EXERCISE PROMPT: Omit every picture and write out the rest of the records exactly.

»»

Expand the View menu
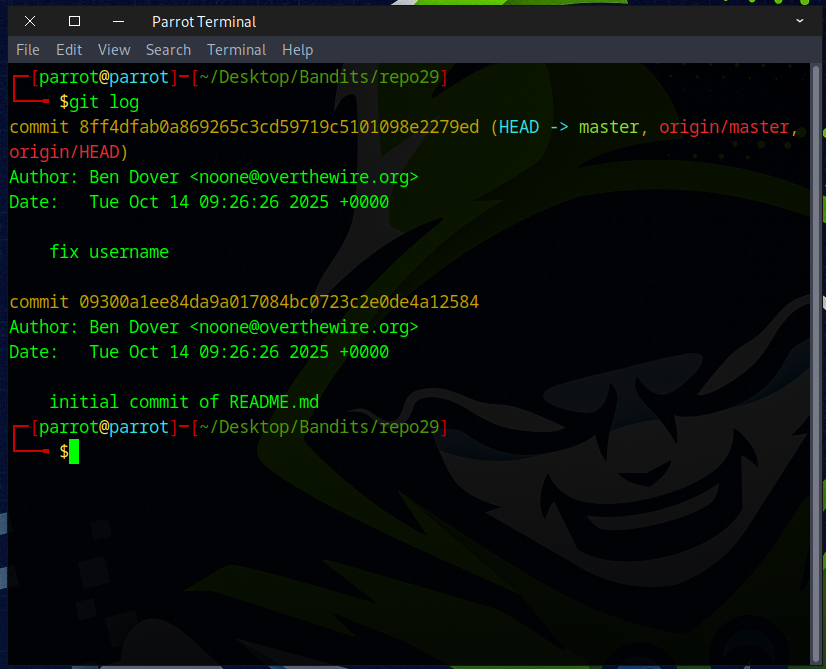This screenshot has height=669, width=826. [x=114, y=49]
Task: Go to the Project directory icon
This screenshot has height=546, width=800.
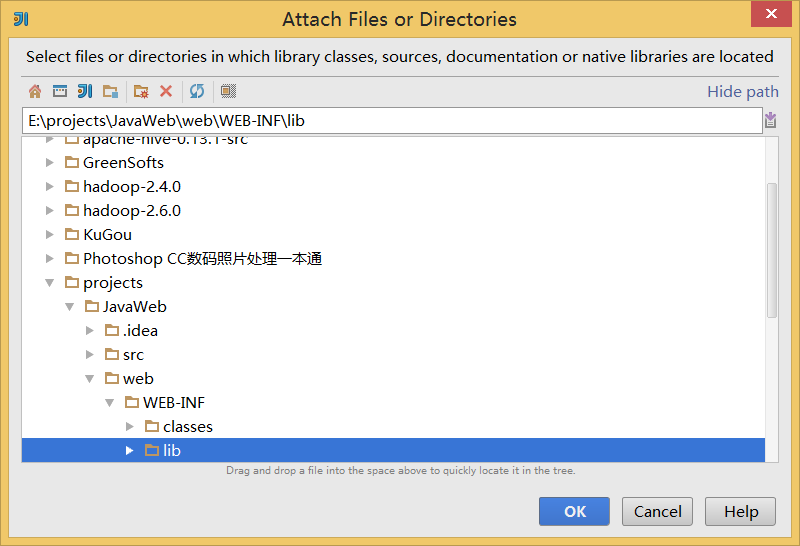Action: coord(85,91)
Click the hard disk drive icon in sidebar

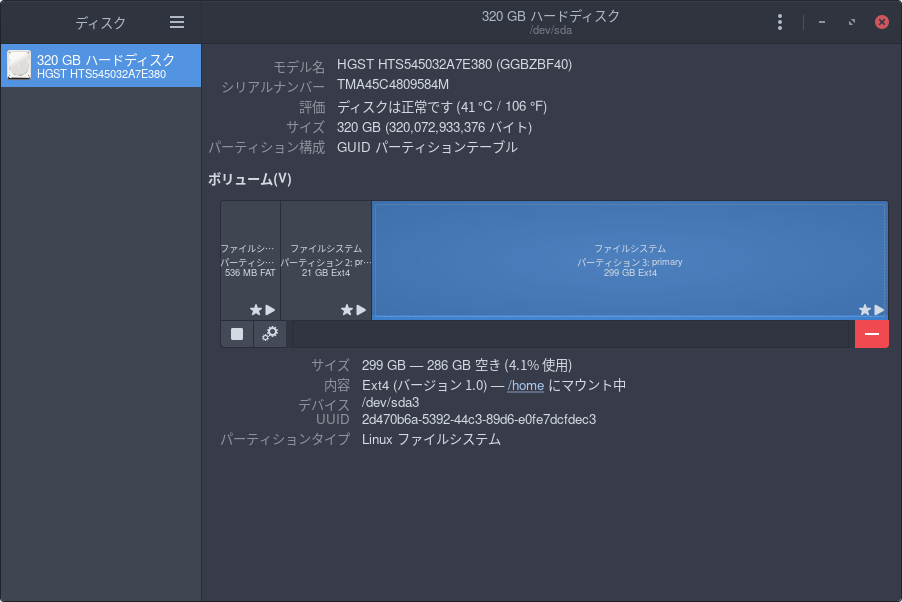pyautogui.click(x=19, y=66)
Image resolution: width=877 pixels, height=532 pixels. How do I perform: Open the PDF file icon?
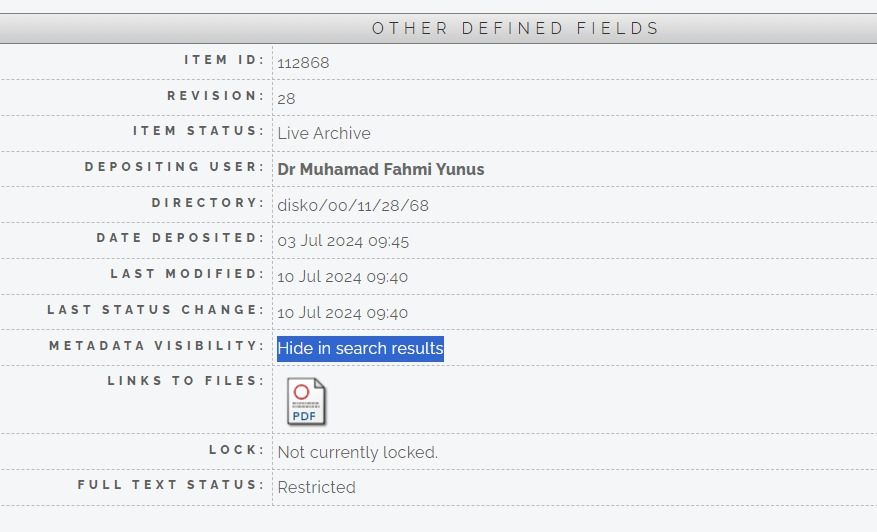coord(306,401)
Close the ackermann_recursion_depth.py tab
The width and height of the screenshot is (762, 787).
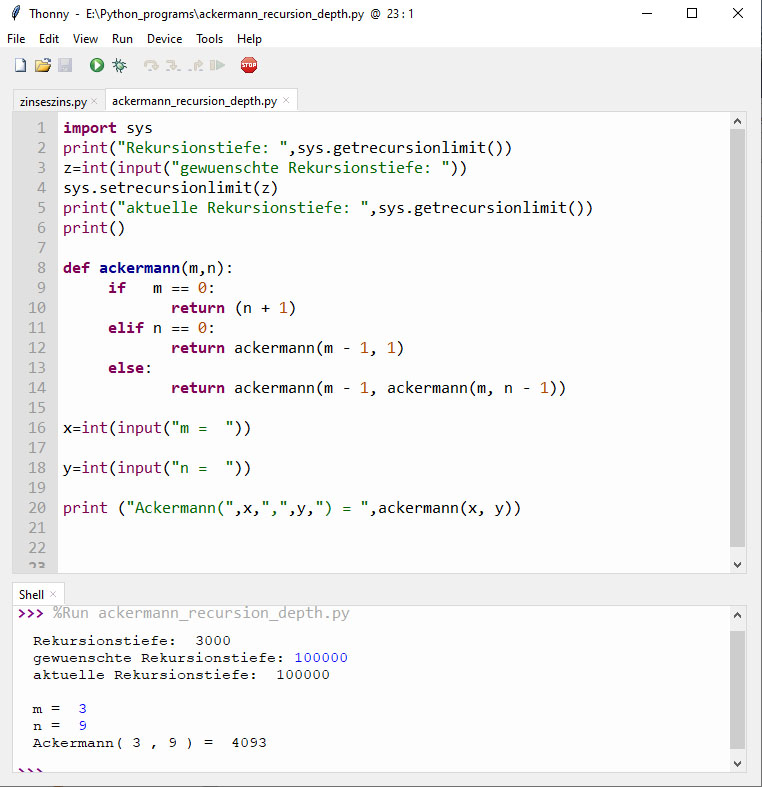coord(286,100)

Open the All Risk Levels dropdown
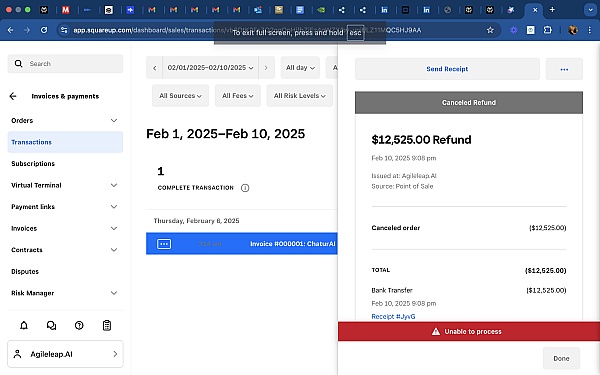(x=300, y=96)
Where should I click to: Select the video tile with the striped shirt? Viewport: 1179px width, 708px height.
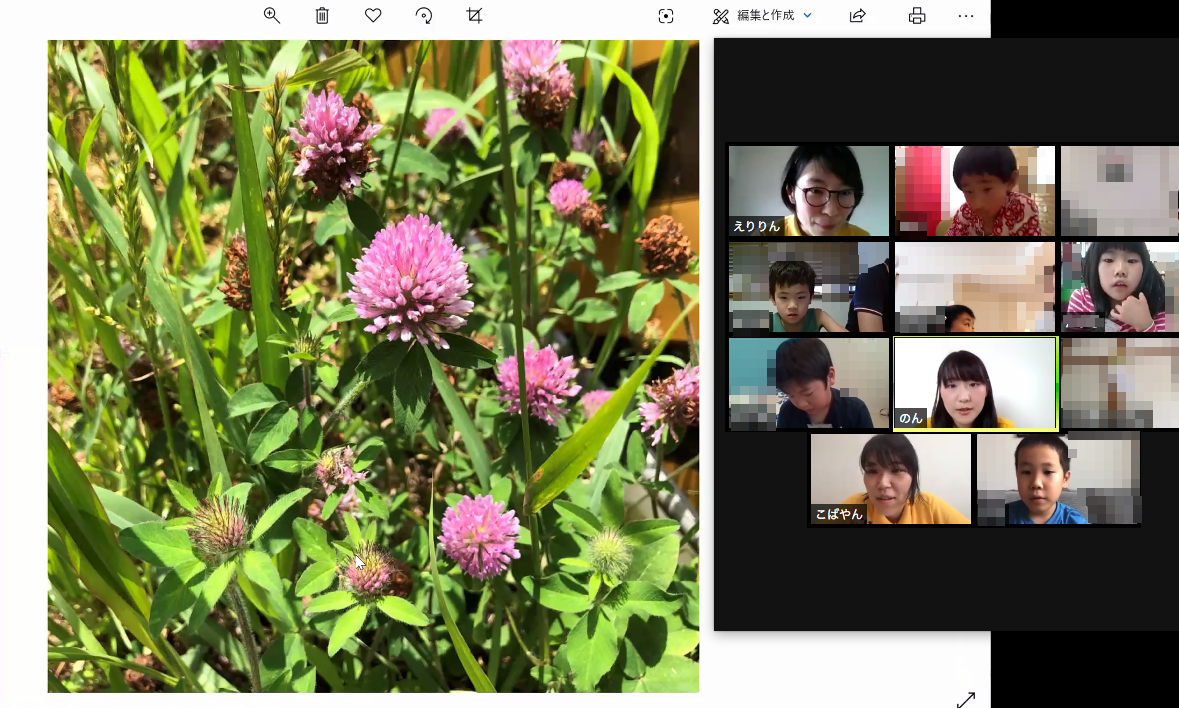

««

YOUR SOLUTION:
Expand the View menu
This screenshot has height=669, width=826. [x=114, y=49]
Task: Go to the Project directory icon
This screenshot has height=546, width=800.
Action: coord(85,91)
Click the hard disk drive icon in sidebar

pyautogui.click(x=19, y=66)
Image resolution: width=877 pixels, height=532 pixels. How do I perform: Open the PDF file icon?
coord(306,401)
Close the ackermann_recursion_depth.py tab
The width and height of the screenshot is (762, 787).
coord(286,100)

Open the All Risk Levels dropdown
(x=300, y=96)
Where should I click to: Select the video tile with the striped shirt? Viewport: 1179px width, 708px height.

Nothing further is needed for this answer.